Written request: Return every line of text in the items below unchanged, without the pictures.

Task inputs:
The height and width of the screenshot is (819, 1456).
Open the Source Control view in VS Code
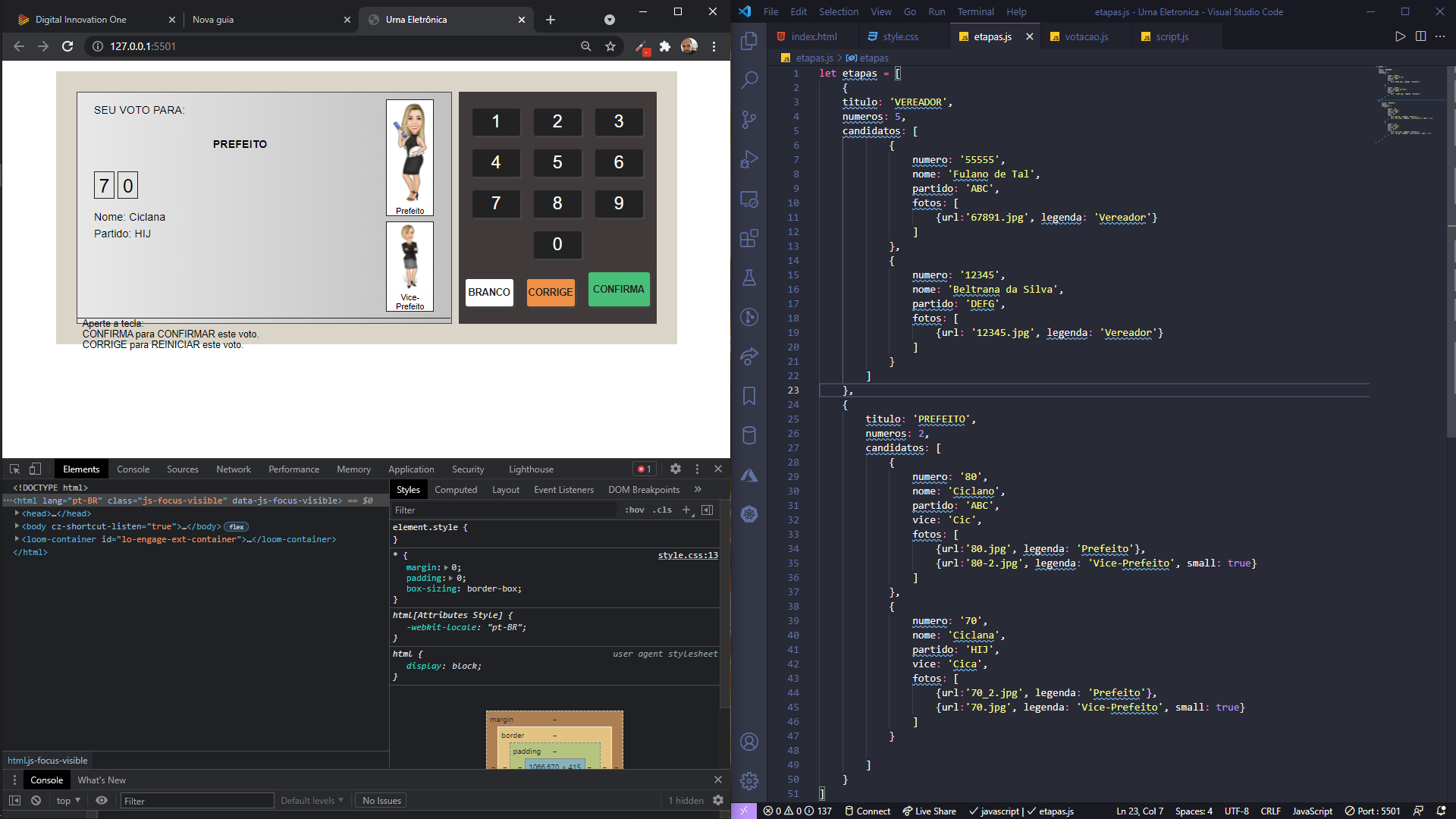[x=749, y=120]
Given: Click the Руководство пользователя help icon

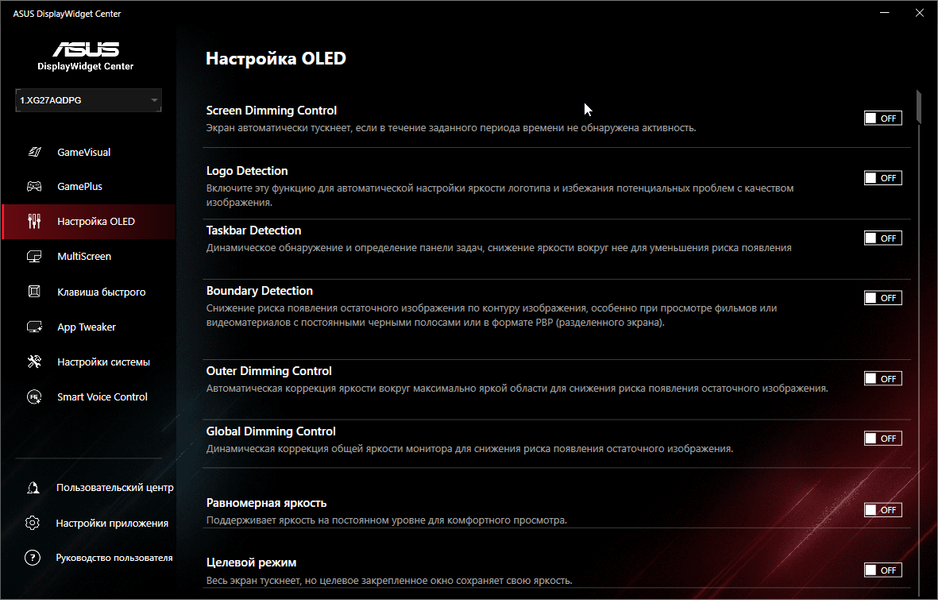Looking at the screenshot, I should pyautogui.click(x=32, y=558).
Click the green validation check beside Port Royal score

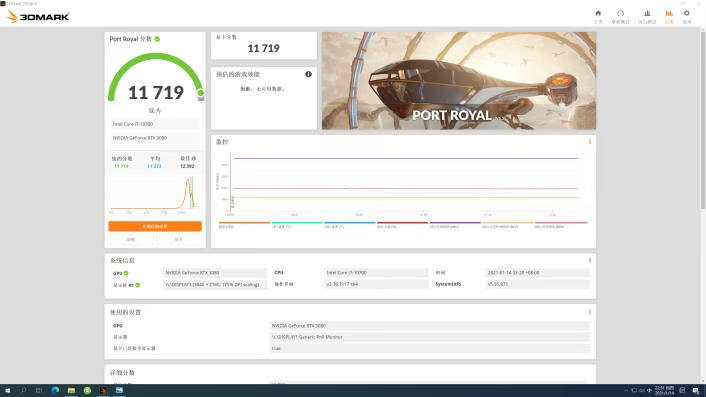(157, 39)
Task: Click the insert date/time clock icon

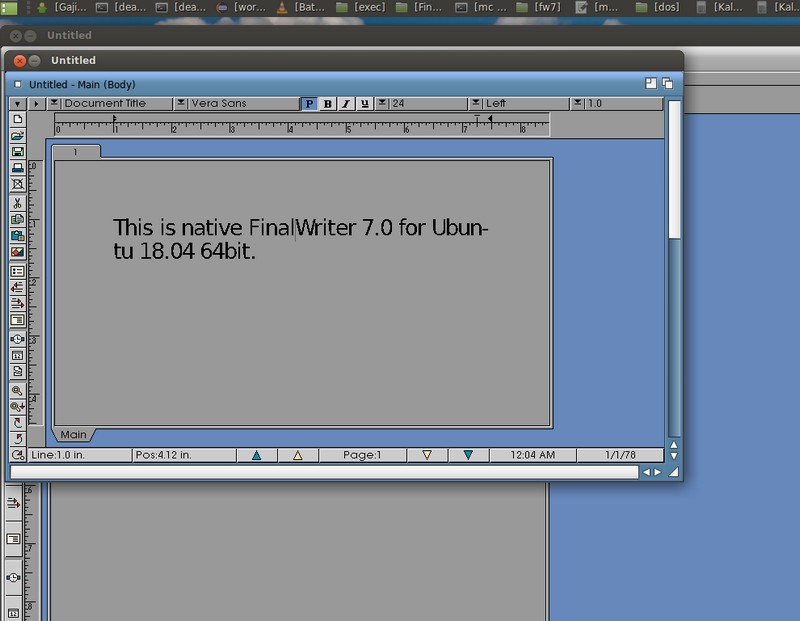Action: click(17, 338)
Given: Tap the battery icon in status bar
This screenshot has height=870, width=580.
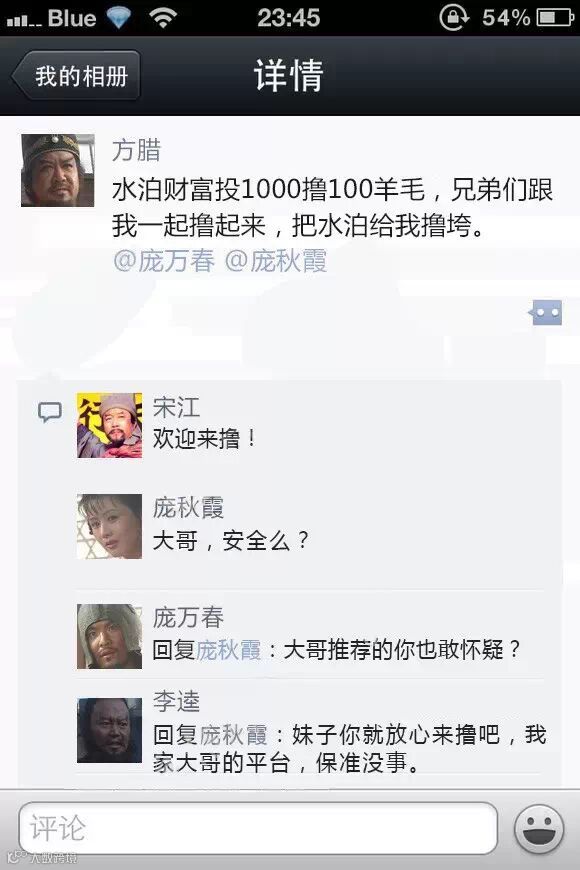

Expected output:
The height and width of the screenshot is (819, 1456).
Open the Source Control view in VS Code
[x=749, y=120]
Given: Click the Руководство пользователя help icon

Looking at the screenshot, I should pyautogui.click(x=32, y=558).
Click the green validation check beside Port Royal score

(157, 39)
Task: Click the insert date/time clock icon

Action: click(17, 338)
Given: Tap the battery icon in status bar
This screenshot has height=870, width=580.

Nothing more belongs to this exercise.